**YOUR INSTRUCTIONS**
Scan the records that follow, and whenever a line has the word "bottom", copy it.
++++ INPUT DATA ++++
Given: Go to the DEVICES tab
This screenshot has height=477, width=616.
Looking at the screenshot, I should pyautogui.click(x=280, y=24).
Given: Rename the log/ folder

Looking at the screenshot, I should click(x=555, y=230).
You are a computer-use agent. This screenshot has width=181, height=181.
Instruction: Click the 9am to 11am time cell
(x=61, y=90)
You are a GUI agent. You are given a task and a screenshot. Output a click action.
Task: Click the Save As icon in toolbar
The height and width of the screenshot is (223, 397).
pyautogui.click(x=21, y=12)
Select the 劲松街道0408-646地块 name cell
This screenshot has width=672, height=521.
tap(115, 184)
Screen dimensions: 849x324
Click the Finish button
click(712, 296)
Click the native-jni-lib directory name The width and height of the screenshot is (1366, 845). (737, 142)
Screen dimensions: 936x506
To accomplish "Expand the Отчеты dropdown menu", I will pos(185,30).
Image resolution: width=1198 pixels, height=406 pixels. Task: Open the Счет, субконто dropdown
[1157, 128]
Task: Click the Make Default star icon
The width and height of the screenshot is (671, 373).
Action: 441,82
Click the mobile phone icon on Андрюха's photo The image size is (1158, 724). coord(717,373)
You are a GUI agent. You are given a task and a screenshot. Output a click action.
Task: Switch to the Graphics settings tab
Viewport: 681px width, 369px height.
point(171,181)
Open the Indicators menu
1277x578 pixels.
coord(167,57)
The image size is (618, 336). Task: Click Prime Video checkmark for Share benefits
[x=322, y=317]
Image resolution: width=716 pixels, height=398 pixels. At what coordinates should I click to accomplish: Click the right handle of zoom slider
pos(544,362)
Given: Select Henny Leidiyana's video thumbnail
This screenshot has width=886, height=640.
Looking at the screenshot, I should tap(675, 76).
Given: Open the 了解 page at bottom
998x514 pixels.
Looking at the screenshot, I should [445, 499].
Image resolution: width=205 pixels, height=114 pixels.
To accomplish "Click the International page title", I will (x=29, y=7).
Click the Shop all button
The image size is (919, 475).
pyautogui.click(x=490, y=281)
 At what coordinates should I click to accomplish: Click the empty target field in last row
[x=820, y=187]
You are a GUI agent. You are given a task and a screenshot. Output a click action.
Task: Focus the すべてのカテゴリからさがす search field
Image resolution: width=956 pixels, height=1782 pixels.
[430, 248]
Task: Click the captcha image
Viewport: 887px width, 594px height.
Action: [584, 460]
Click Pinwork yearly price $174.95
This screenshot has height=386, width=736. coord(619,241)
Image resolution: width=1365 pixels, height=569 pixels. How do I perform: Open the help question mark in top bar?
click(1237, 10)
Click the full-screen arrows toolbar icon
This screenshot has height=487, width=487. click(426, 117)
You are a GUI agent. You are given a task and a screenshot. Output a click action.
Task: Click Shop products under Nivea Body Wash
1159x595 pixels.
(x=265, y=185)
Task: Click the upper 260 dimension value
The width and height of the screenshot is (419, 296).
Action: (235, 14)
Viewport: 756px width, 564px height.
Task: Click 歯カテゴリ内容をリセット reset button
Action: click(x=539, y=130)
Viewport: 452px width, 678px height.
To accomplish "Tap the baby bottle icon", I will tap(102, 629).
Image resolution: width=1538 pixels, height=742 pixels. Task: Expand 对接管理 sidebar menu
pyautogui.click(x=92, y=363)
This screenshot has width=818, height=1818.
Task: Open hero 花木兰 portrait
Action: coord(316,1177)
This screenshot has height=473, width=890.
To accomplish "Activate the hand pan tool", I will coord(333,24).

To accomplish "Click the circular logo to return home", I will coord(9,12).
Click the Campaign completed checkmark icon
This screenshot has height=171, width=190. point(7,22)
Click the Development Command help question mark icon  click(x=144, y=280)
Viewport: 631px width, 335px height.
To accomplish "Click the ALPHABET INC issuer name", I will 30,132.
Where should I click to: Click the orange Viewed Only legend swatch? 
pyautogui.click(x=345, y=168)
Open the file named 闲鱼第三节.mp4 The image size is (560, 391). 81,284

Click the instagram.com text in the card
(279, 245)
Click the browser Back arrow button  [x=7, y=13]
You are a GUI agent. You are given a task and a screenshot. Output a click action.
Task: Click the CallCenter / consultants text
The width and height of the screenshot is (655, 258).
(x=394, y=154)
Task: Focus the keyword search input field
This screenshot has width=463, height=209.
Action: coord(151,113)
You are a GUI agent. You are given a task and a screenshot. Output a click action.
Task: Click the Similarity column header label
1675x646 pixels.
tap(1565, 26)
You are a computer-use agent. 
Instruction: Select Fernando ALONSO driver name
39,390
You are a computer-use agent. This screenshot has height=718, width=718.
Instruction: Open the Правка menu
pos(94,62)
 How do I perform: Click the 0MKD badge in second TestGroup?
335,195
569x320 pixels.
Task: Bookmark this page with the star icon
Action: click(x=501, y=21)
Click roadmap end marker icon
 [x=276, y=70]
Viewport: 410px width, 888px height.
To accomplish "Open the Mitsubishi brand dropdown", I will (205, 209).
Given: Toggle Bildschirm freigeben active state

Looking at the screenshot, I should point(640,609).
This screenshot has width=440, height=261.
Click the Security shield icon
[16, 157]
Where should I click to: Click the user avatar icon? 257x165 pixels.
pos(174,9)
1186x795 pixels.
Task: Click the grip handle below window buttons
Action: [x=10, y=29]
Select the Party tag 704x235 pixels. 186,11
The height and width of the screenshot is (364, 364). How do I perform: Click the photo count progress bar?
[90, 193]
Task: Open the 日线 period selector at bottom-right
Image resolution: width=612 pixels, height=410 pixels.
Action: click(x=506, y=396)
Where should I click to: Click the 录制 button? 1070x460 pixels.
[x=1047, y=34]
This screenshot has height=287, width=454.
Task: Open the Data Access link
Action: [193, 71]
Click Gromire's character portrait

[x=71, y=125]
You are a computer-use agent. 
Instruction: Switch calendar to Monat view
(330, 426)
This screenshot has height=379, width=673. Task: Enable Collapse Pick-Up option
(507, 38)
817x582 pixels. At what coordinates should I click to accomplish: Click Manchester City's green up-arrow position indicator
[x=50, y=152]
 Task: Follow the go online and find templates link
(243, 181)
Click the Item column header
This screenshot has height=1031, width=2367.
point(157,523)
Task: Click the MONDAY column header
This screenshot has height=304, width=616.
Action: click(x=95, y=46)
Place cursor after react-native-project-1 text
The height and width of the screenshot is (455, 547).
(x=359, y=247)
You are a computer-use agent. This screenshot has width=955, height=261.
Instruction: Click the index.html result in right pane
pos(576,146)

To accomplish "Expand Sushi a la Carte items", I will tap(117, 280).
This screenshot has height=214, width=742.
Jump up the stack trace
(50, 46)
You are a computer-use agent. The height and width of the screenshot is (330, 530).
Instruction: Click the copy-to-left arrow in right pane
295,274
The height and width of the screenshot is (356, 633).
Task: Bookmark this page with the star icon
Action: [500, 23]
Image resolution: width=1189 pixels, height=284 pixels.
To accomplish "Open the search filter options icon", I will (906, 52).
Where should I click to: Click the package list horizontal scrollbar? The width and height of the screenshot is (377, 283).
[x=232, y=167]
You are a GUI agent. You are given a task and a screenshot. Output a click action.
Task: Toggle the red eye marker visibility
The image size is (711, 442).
++++
**RESULT OF THE EXERCISE**
Given: Open the 了解 page at bottom
Task: Open the 日线 period selector at bottom-right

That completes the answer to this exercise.